C’est ensuite la période de conception de la R2P (2001-2005) qui est présentée et, en particulier, l’introduction du concept par la Commission internationale de l’intervention et de la souveraineté des États (CIISE), elle-même issue de la « doctrine Annan » et portée par la diplomatie canadienne. La R2P naît officiellement en 2005, et c’est l’objet du troisième chapitre de l’ouvrage.
Elle est inscrite aux paragraphes 138 et 139 (qui font toujours référence) du document final du « Sommet mondial ». Son champ d’application y est précisé. Elle peut être invoquée en cas de génocide, nettoyage ethnique, crime contre l’humanité et crime de guerre. La possibilité d’une intervention unilatérale est rejetée dans ce document et deux R2P sont distinguées : celle incombant à un État envers sa population et celle, « résiduelle », de la communauté internationale en cas de « défaillance manifeste ».
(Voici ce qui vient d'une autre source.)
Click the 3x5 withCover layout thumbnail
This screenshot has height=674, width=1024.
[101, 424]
À partir de 2015, commence le temps de « l’opérationnalisation » du concept au sein de l’ONU. Cela passe, notamment, par la création d’un conseiller spécial pour la R2P en 2007. Un nouveau palier est franchi en 2011 avec les résolutions sur la Libye et la Côte d’Ivoire, qui autorisent pour la première fois des mesures coercitives sous couvert du Chapitre VII au nom de la R2P. L’auteur nous offre à cette occasion un éclairage très intéressant des débats autour des liens entre R2P et intervention en Libye. En fin d’ouvrage, l’auteur développe les approches régionales de la R2P et expose les critiques les plus courantes en démêlant de façon très convaincante le vrai du faux.
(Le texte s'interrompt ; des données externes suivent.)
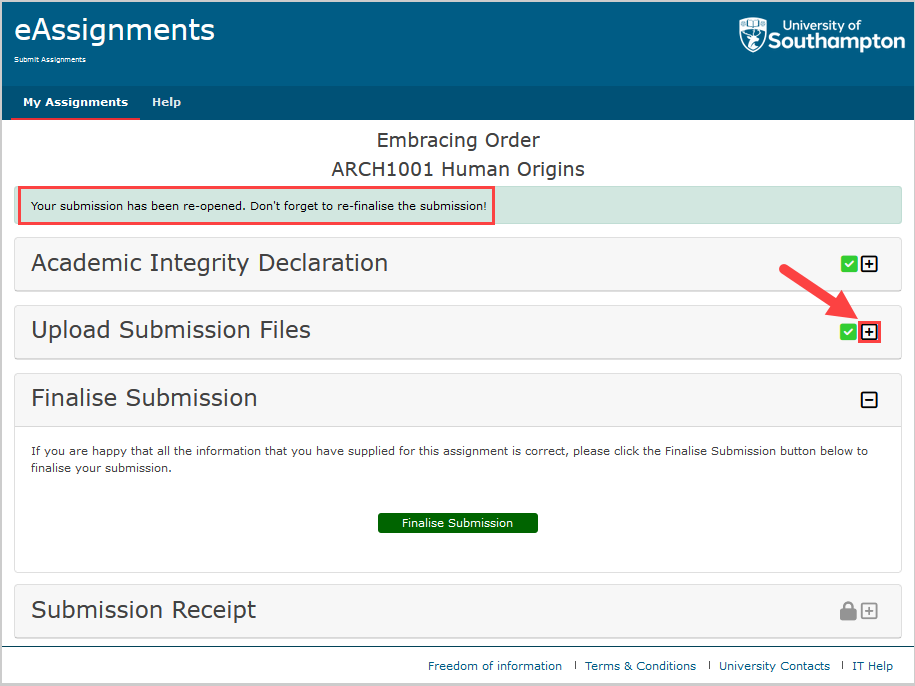Open the Freedom of information link
915x686 pixels.
pos(494,665)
Jean-Baptiste Jeangène Vilmer se distingue ainsi dans cet excellent ouvrage par la clarté de ses propos, une connaissance approfondie du système onusien et de ses pratiques et une étude très fouillée des nombreux textes et résolutions que produit cette institution. Ce livre est indispensable pour bien appréhender les débats, souvent stériles, autour de cette R2P qui « n’est ni une norme de droit international conférant une obligation d’agir ni un slogan sans caractère normatif. Elle est un engagement moral et politique d’importance qui participe à une construction normative ».